Art lovers will have a chance to experience the unique voice of San Francisco’s Wanxin Zhang. His ceramic sculpture works embody his cultural lineage—Zhang moved here from China many years ago—but it is interpreted in the context of the 21st century Western world, the United States in particular. “The Works of Wanxin Zhang” will open in the Main Gallery of Sanchez Art Center on Friday, July 12, with a reception from 7 to 9 pm. Music will be provided by the Chinese Instrumental/Vocal Ensemble, with Mr. Yu, erhu (violin); Mr. Ma Zhong, hu (viola); Mr. Zhao, Chinese banjo; and Prof. Wilma Pang, lead vocalist.

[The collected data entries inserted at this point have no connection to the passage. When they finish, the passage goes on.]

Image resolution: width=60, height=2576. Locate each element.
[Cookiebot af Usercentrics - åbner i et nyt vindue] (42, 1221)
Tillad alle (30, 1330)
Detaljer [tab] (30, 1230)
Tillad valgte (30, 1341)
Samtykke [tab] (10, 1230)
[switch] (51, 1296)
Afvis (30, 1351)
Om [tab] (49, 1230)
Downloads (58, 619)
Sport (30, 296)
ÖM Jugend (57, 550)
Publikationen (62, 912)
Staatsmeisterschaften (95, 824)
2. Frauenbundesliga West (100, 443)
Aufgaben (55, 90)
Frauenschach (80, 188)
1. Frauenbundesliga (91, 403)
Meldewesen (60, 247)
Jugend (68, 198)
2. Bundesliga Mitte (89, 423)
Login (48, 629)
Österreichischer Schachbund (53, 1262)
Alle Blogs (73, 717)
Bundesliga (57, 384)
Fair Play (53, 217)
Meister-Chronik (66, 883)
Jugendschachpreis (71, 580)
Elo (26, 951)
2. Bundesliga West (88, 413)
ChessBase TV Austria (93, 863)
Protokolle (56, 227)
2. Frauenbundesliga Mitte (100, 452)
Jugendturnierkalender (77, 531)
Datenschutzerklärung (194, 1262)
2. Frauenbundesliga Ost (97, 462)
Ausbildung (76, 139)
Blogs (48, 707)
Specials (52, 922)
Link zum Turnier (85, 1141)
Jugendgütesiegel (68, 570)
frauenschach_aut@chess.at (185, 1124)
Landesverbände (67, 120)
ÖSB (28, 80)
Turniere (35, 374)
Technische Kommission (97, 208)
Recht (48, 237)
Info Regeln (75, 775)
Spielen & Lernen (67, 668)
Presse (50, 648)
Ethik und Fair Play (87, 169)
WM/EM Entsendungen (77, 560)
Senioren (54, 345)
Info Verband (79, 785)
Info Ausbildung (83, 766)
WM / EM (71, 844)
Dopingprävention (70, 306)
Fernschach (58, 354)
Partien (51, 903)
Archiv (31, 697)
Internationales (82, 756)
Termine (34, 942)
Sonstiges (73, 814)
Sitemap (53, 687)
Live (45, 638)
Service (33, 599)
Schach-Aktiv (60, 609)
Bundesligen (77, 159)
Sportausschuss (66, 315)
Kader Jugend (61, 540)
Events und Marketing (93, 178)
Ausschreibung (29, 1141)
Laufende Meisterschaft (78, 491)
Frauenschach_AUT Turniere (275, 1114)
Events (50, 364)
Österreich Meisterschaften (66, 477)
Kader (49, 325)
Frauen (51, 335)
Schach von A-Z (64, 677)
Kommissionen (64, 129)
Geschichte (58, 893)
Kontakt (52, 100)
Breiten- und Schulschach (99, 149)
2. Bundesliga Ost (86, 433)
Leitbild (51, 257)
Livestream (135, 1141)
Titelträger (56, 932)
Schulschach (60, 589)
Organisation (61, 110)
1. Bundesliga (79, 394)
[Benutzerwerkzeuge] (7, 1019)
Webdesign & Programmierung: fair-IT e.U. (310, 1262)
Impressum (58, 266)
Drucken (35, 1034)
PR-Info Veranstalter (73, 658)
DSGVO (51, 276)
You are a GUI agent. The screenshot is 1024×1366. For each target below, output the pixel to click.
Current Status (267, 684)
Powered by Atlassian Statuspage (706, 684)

Zhang’s work speaks to the enduring societal issues of power and oppression; and cultural hegemony and the need to express one’s individual selfhood. For example, when Zhang visited the Terra Cotta Warriors of the Qin excavations, he was immediately aware that “the concepts of feudalism and oppression have never stopped controlling the people in China.” His meditative life-sized figures created in response to the Terra Cotta Warriors seem to be made with love, humor, and a balance of despair and hope, a vision saying that human social interactions are indeed centrally important, and we can improve. Zhang’s pieces are rough-hewn, with broadly slabbed surfaces that gently open a connection to our human imperfection even amid our virtues. His life-sized ceramic figures, created in response to the Terra Cotta Warriors, have huge mitts of hands, lumpen feet, and unkempt clothing, a far cry from the smoothly detailed original warriors, but equally as impressive.
Wanxin Zhang was
born and educated in China. He graduated from the prestigious
LuXun Academy of Fine Art with a focus in sculpture. In 1992,
after Wanxin Zhang established his art career as a sculptor in
China, he and his family relocated to San Francisco, where he
received his MFA from the Academy of Art University. Zhang was
influenced by other ceramic artists in California, such as Bay
Area funk and figurative artists such as Robert Arneson and Peter
Voulkos. As a studio sculptor and educator, Zhang is a first-place
recipient of the Virginia A. Groot Foundation Grant in 2006, and
the Joan Mitchell Grant in 2004. His sculptures have been shown
in San Francisco, New York, Seattle, Santa Fe, and Miami, as well
as abroad in Japan, China, and Canada. Zhang has had many solo
museum exhibitions, and his work can be found in both public and
private collections nationally and internationally. His works
were included in Judith Schwartz’s book on Confrontational
Ceramics, and have been featured in major art magazines.
Zhang currently lives and works in San Francisco, and is a lecturer
at the Department of Art Practice at UC Berkeley.